I am sure you can calculate the probability yourself, but anyway here is my approximation:
Consider a circle of radius r at latitude θ and longitude ϕ. In the latitude/longitude coordinate space, if the circle is small (r ≪ graticule dimensions), it will look like an ellipse with semi-major axis ϕr and semi-minor axis θr. The semi-major axis will always be longitudinal due to the non-square shapes of the graticules. The lengths of the axes are:
- ϕr = 1° × r / wgrat,
- θr = 1° × r / hgrat,
where wgrat and hgrat are the width and the height of the graticule respectively at the centre point of the ellipse.
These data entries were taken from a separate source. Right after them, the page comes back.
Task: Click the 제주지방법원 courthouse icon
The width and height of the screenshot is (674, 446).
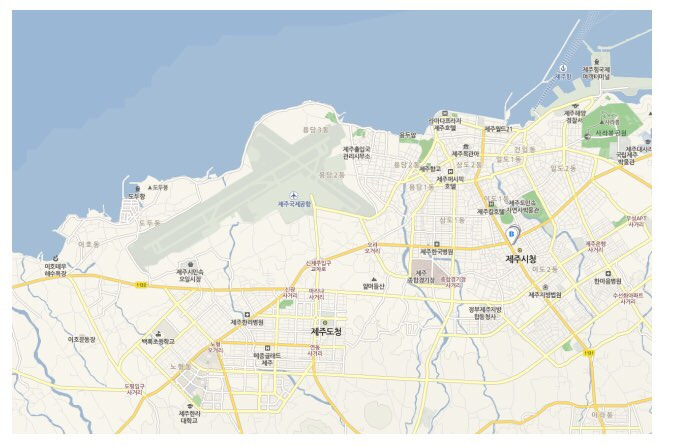Action: pos(545,287)
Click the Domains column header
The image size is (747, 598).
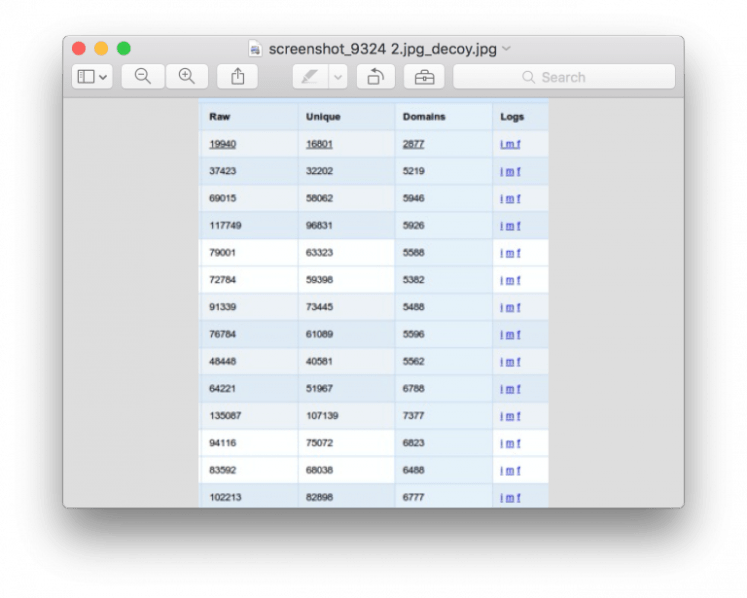(x=424, y=117)
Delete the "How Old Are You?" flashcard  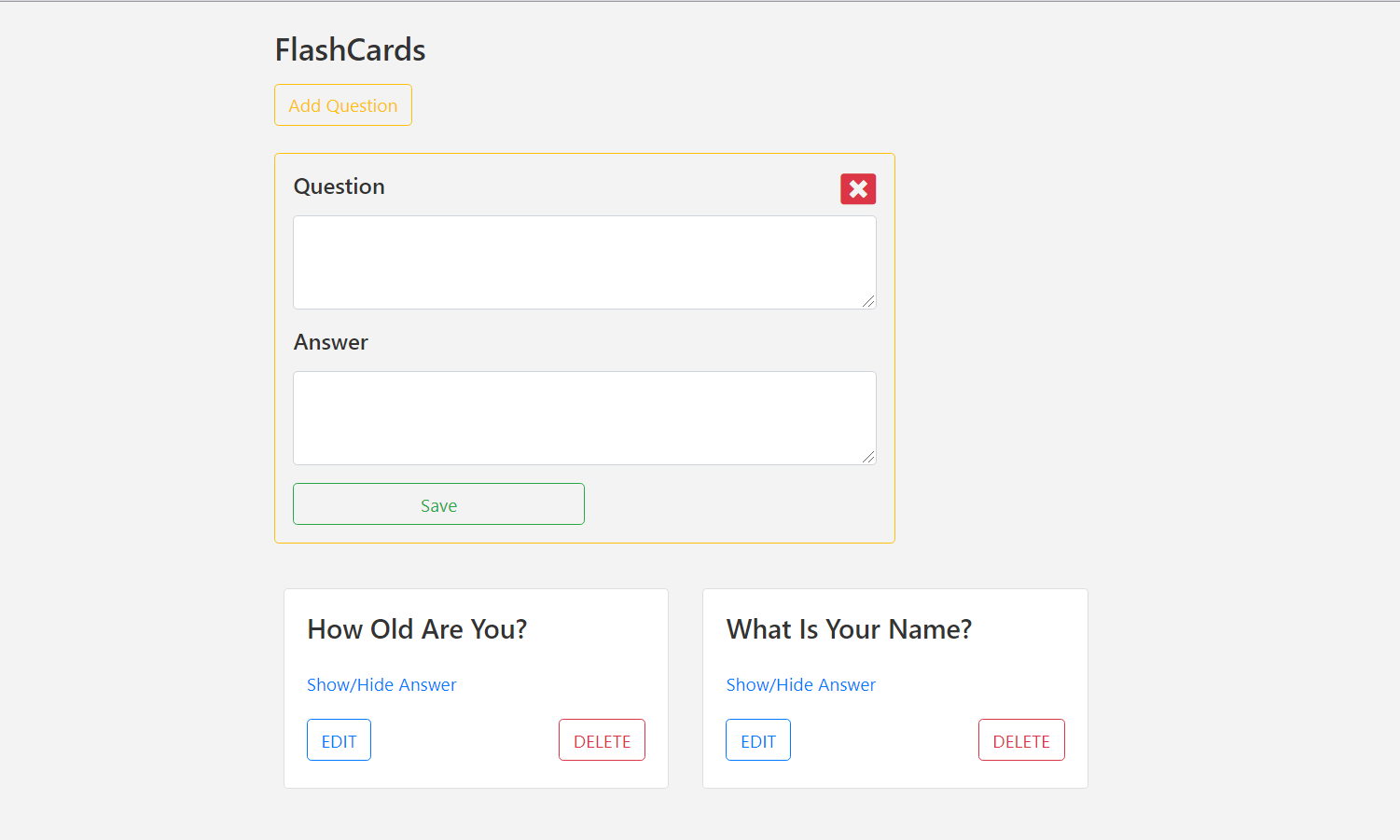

Assuming that the Earth is a sphere with radius R = 6371000 m and taking θ = 53.6401767° from 2021-04-10_53_9, the dimensions of the graticule are approximately
- hgrat = π R / 180 = 111195 m,
- wgrat = hgrat cos θ = 65922 m.
Now, if r = 384 m, we get the axes of the ellipse:
- ϕr = 0.00583°,
- θr = 0.00345°.
The probability P1 that a random hashpoint hits this ellipse is simply the area of the ellipse divided by the area of the graticule:
- P1 = (π ϕr θr) / (1° × 1°) = 6.32 × 10−5 = 1 / 15800.
Finally, the probability P2 that a hashpoint hits the ellipse at least once in 13 days is
- P2 = 1 − (1 − P1)13 = 8.21 × 10−4 = 1 / 1220.
An event of this probability will happen on average about once in 3.33 years or three years and four months.
― Kripakko (talk) 13:21, 24 April 2021 (UTC)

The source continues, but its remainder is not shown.